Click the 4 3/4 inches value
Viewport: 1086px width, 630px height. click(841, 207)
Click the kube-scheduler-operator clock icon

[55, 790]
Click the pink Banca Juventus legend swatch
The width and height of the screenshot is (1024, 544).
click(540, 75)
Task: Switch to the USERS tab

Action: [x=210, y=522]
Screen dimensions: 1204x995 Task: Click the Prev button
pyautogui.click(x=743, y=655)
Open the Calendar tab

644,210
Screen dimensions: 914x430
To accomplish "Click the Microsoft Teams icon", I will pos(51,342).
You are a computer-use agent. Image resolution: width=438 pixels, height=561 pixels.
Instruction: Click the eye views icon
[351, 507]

> Exercise description
All entries must be printed exactly, with nothing omitted.

> Final answer
Click the 4 3/4 inches value
Viewport: 1086px width, 630px height. click(841, 207)
Click the kube-scheduler-operator clock icon

[55, 790]
Click the pink Banca Juventus legend swatch
The width and height of the screenshot is (1024, 544).
click(540, 75)
Task: Switch to the USERS tab

Action: [x=210, y=522]
Screen dimensions: 1204x995 Task: Click the Prev button
pyautogui.click(x=743, y=655)
Open the Calendar tab

644,210
Screen dimensions: 914x430
To accomplish "Click the Microsoft Teams icon", I will pos(51,342).
You are a computer-use agent. Image resolution: width=438 pixels, height=561 pixels.
Instruction: Click the eye views icon
[351, 507]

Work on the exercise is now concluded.